| Stated task |
Retype word for word the lines starting with the line that contains "The height and" and going on through the line that contains "tap(779, 48)". Leave the pictures out.

| Data excerpts |
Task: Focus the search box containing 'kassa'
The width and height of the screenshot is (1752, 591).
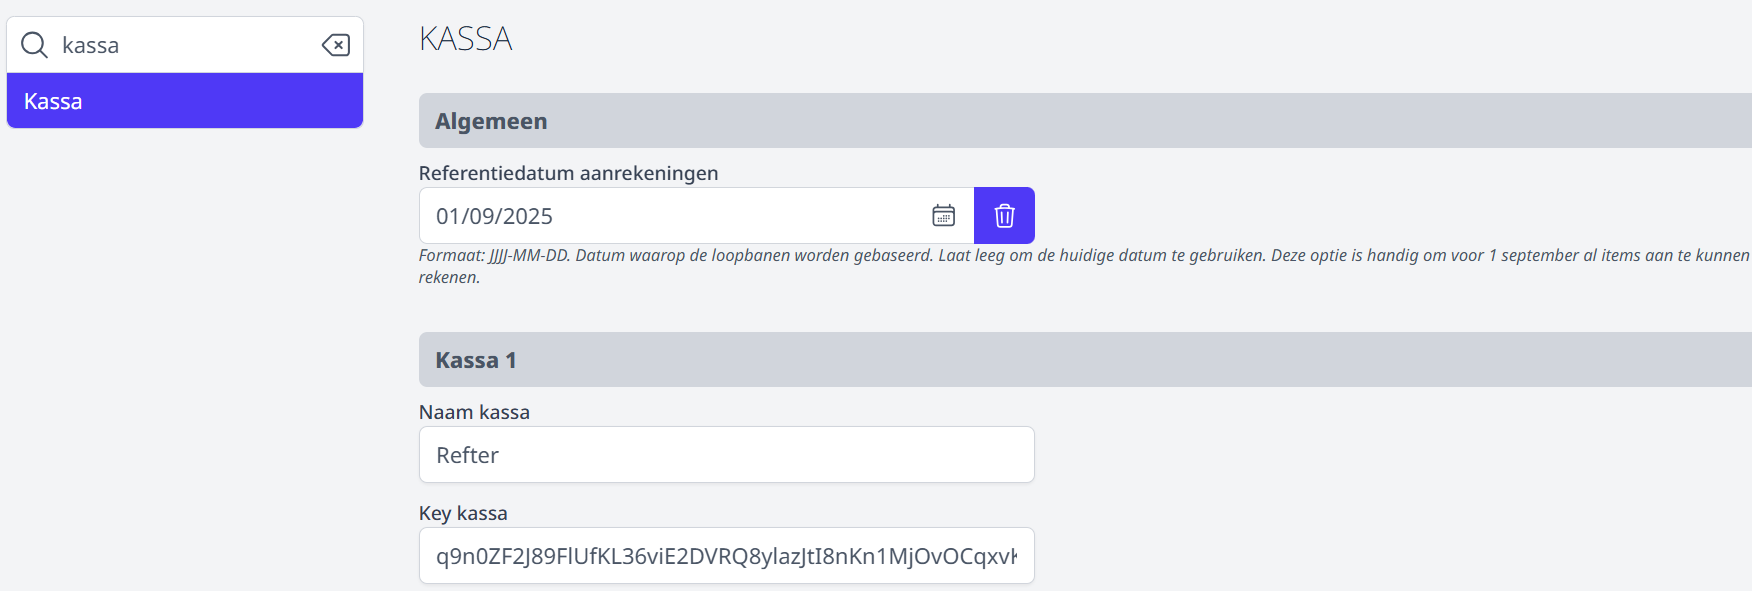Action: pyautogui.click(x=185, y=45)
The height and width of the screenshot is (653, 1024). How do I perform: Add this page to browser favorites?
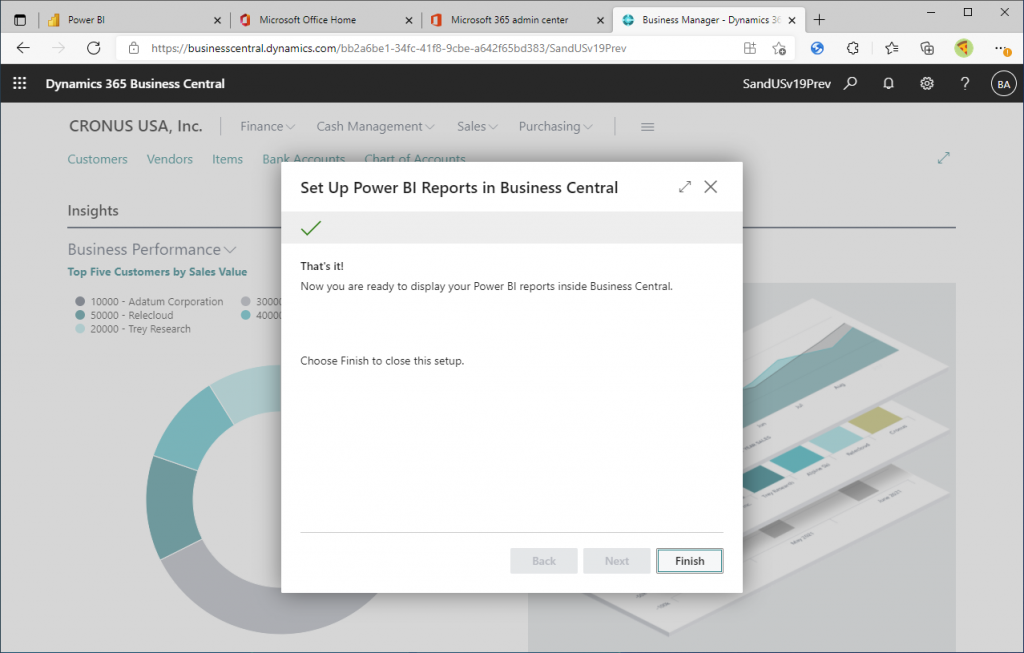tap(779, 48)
--
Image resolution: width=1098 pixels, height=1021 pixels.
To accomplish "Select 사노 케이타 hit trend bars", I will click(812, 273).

| The solution |
The height and width of the screenshot is (653, 1024). How do I perform: Add this page to browser favorites?
tap(779, 48)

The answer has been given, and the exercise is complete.